- Instructions to follow -
Please filter the entries and return only the lines that include "Toggle".

[Stored records]
◆ ◆ ◆ ◆ ◆ ◆ ◆
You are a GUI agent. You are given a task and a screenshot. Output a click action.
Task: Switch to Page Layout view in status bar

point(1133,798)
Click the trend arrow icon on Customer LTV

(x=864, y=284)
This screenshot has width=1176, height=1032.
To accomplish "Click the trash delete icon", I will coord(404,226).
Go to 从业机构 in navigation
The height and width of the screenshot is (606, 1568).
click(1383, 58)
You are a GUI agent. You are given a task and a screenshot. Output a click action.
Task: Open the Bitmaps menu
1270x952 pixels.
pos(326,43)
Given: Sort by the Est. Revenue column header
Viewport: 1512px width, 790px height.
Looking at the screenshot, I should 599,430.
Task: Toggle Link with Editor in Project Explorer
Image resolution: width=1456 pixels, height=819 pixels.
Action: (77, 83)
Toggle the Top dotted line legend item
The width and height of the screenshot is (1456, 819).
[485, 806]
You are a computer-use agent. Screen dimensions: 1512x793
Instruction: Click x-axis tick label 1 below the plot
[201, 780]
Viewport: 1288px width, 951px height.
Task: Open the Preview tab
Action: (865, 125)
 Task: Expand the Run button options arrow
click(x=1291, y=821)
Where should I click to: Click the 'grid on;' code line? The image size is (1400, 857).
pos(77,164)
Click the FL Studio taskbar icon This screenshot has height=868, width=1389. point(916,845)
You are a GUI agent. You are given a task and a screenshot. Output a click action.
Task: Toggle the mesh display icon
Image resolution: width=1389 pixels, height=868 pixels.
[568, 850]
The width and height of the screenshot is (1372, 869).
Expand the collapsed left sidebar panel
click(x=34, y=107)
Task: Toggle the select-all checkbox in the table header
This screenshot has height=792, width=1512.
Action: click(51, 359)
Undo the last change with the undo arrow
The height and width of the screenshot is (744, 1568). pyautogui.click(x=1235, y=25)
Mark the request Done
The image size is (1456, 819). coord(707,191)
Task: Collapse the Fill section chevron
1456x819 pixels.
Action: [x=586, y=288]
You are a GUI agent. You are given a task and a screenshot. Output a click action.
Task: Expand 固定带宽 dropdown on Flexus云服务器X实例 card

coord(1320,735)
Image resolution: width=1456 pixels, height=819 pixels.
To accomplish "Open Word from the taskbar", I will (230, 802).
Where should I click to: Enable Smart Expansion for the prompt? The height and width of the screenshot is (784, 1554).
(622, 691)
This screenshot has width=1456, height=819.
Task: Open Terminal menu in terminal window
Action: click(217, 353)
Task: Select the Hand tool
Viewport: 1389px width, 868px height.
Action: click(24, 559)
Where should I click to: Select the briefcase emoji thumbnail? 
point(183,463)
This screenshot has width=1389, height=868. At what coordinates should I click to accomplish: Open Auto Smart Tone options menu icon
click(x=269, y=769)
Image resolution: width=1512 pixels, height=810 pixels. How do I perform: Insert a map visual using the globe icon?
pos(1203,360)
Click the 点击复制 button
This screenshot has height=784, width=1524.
◆ ◆ ◆ ◆ ◆ ◆ ◆
- Answer space -
Task: Toggle Link with Editor in Project Explorer
Toggle the Top dotted line legend item
Task: Toggle the mesh display icon
Task: Toggle the select-all checkbox in the table header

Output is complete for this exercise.